### Work item
All of the data needs to be printed again, exactly as written.

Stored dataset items
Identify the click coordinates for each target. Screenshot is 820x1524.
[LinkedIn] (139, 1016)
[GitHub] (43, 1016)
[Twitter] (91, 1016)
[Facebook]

### Exercise output
Identify the click coordinates for each target. Screenshot is 820x1524.
[LinkedIn] (139, 1016)
[GitHub] (43, 1016)
[Twitter] (91, 1016)
[Facebook]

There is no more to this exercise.